On the right is my own heuristic attempting to produce a similar vector field on an arbitrarily shaped region, from a pixel mask input. As you can see, the Voronoi boundaries are still visible despite my best attempts.

@calops @zimward @nea89 what's expensive about a fragment shader that generates vectors pointing towards a point? That's one instruction and branchless
Are you computing a vector field from random points (aka voronoi) and thus have to compute the distance to several points and find the min?
I'm having trouble what you're optimizing here for

@tranquillity @zimward @nea89

Ah but that's the thing, I don't have that point. All I have is a matrix of 1s and 0s defining "regions". The square here is a special case that I'm trying to have render properly, but the goal is to support any arbitrary shape (as shown in the video above).

The spec for the vector field is just "point towards the interior", with a loose definition of "interior". The left square does what you suggest: a very cheap "point towards that point" vector generation.

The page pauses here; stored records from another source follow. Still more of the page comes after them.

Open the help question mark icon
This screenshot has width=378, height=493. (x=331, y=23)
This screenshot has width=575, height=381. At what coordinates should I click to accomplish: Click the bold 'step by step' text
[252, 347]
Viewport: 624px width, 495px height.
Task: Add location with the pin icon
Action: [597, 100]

@tranquillity @zimward @nea89

I guess an interesting approach would be to find a strategy to define some kind of centroids towards which vectors should point. If we can do that, we can generate the vector field with the easy and cheap analytical version once again.

No idea if that's a good direction to explore.

@calops @tranquillity @zimward unsure if this has been proposed somewhere else in this thread (currently on the train), but this feels like something that could be done by instead calculating an SDF and then using that as a reference instead of a gradient field. an SDF can also be calculated quicker than a gradient field directly since it can be done in two steps (first columns, then rows). (excuse my uneducated ramblings, ill look at it in a bit)

@nea89 @zimward @tranquillity

SDF is pretty much what I'm doing in the left square already. But it' requires analytical knowledge of the boundaries of your region. Here we don't even have the concept of a region, just a plain binary mask.

@calops @zimward @tranquillity you can calculate a SDF from a binary mask either in one frame by first running gpu threads for each row, then gpu threads for each column, or by using an algorithm across frames (which might actually look fine as a bit of an animation) something like the jump flooding algorithm where you have a fixed workload per pixel per frame (god damn you firefox for making my right click not work)

@nea89 @zimward @tranquillity

JFA is already what I use as the first step of my heuristic. It produces a smooth distance field, but that's just distances. To derive the vectors from that I need to follow the gradient of that field and that's how you get these Voronoi artifacts in the first place. Even after a bunch of blur passes, it's not smooth enough.

@calops @nea89 @tranquillity what if you add some random noise to it to make it less apparent? (no idea if that would look better)

@zimward @nea89 @tranquillity

It would give some kind of texture to the glass but the overall shape of the effect wouldn't change. It's exacerbated by the fact that there's a dynamic light source casting highlights and shadows in there (yes I know).